__Provided records__
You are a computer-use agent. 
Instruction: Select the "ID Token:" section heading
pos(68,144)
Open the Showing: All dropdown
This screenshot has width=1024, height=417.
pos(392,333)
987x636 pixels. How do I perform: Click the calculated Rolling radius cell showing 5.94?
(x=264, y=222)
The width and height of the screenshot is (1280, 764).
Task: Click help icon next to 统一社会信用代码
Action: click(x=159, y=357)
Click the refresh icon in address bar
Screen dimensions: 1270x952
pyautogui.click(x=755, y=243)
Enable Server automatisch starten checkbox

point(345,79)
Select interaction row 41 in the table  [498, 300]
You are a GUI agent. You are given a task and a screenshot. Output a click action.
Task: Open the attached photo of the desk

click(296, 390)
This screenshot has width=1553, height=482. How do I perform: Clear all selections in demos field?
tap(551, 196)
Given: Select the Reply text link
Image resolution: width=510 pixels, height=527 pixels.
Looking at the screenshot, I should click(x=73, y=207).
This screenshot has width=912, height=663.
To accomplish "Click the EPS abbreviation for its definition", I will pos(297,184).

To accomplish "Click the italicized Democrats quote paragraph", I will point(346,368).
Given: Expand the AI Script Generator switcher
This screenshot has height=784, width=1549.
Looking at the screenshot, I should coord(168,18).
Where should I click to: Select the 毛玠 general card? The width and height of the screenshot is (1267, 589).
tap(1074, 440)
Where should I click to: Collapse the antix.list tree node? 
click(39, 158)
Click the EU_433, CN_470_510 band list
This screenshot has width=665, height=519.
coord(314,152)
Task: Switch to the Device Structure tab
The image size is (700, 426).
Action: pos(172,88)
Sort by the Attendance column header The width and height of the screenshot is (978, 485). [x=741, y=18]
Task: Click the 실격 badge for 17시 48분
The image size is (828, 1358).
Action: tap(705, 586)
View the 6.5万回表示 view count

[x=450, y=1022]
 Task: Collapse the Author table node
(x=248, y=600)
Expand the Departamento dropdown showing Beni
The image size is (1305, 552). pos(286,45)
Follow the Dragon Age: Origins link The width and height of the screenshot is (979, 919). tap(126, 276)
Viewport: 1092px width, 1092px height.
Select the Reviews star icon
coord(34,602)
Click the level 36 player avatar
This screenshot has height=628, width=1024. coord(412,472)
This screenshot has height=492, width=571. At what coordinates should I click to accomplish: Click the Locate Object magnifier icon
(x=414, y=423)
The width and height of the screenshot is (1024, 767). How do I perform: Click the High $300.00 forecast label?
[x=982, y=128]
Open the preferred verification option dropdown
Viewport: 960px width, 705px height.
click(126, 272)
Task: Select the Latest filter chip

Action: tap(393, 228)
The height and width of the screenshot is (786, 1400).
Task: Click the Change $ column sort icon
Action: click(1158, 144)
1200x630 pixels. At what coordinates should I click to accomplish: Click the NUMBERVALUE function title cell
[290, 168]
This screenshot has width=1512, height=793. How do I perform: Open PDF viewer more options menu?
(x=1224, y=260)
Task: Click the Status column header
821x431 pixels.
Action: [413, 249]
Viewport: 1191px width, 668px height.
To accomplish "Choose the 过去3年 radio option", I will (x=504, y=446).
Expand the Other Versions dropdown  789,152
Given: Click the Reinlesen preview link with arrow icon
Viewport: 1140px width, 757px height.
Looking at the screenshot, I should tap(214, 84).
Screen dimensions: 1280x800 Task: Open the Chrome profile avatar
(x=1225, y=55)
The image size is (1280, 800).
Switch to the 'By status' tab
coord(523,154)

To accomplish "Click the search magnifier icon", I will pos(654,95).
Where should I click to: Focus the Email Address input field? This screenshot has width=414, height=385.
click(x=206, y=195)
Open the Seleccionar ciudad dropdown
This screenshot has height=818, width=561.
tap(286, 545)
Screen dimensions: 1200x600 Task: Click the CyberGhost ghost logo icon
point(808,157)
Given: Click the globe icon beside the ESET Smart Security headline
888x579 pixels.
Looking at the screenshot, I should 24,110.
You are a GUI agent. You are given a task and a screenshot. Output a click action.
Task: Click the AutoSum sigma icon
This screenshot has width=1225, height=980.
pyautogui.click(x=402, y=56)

__Work instruction__
Write down exactly the line that contains "Viewport: 1191px width, 668px height." along with all later lines of the material, ending at its final line.

__Solution to this task__
Viewport: 1191px width, 668px height.
To accomplish "Choose the 过去3年 radio option", I will (x=504, y=446).
Expand the Other Versions dropdown  789,152
Given: Click the Reinlesen preview link with arrow icon
Viewport: 1140px width, 757px height.
Looking at the screenshot, I should tap(214, 84).
Screen dimensions: 1280x800 Task: Open the Chrome profile avatar
(x=1225, y=55)
The image size is (1280, 800).
Switch to the 'By status' tab
coord(523,154)

To accomplish "Click the search magnifier icon", I will pos(654,95).
Where should I click to: Focus the Email Address input field? This screenshot has width=414, height=385.
click(x=206, y=195)
Open the Seleccionar ciudad dropdown
This screenshot has height=818, width=561.
tap(286, 545)
Screen dimensions: 1200x600 Task: Click the CyberGhost ghost logo icon
point(808,157)
Given: Click the globe icon beside the ESET Smart Security headline
888x579 pixels.
Looking at the screenshot, I should 24,110.
You are a GUI agent. You are given a task and a screenshot. Output a click action.
Task: Click the AutoSum sigma icon
This screenshot has width=1225, height=980.
pyautogui.click(x=402, y=56)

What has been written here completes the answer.